**Your instructions**
Reproduce all the material verbatim, down to the last line.
___ Provided records
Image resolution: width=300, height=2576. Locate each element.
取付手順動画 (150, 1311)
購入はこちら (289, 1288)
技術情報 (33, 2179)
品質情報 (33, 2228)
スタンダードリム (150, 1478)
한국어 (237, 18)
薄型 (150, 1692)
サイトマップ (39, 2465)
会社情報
______
**Result of this exercise**
Image resolution: width=300, height=2576. Locate each element.
取付手順動画 (150, 1311)
購入はこちら (289, 1288)
技術情報 (33, 2179)
品質情報 (33, 2228)
スタンダードリム (150, 1478)
한국어 (237, 18)
薄型 (150, 1692)
サイトマップ (39, 2465)
会社情報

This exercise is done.